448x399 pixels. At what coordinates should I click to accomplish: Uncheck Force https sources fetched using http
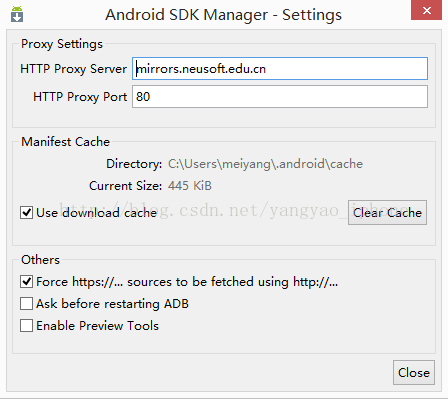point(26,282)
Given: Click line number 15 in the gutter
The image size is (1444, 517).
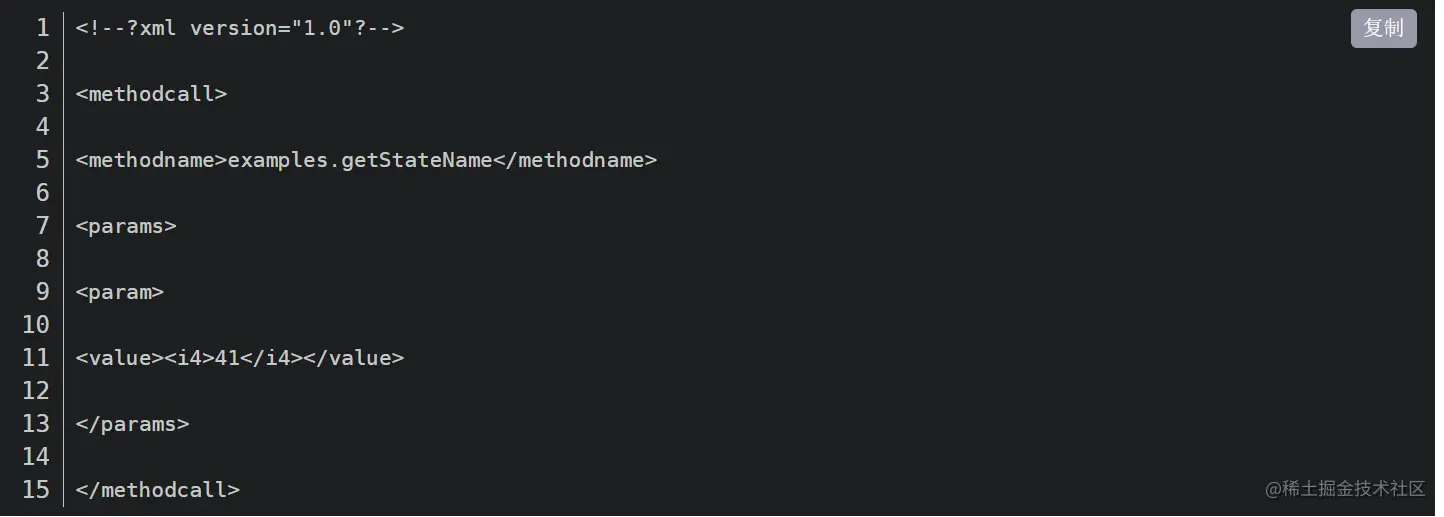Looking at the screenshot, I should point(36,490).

* * *

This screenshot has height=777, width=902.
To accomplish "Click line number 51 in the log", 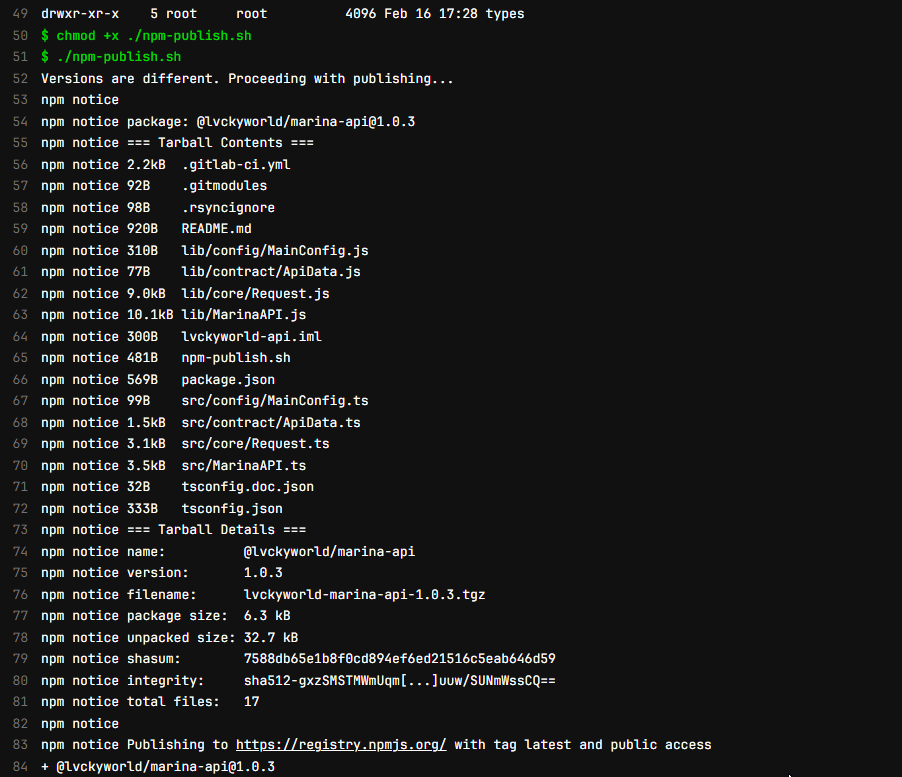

TASK INSTRUCTIONS
Within the listing above, the lines from the one with "This screenshot has height=777, width=902." through the one with "line number 51" are to be given again word for word. Do not include pictures.

SOLUTION
This screenshot has height=777, width=902.
To accomplish "Click line number 51 in the log", 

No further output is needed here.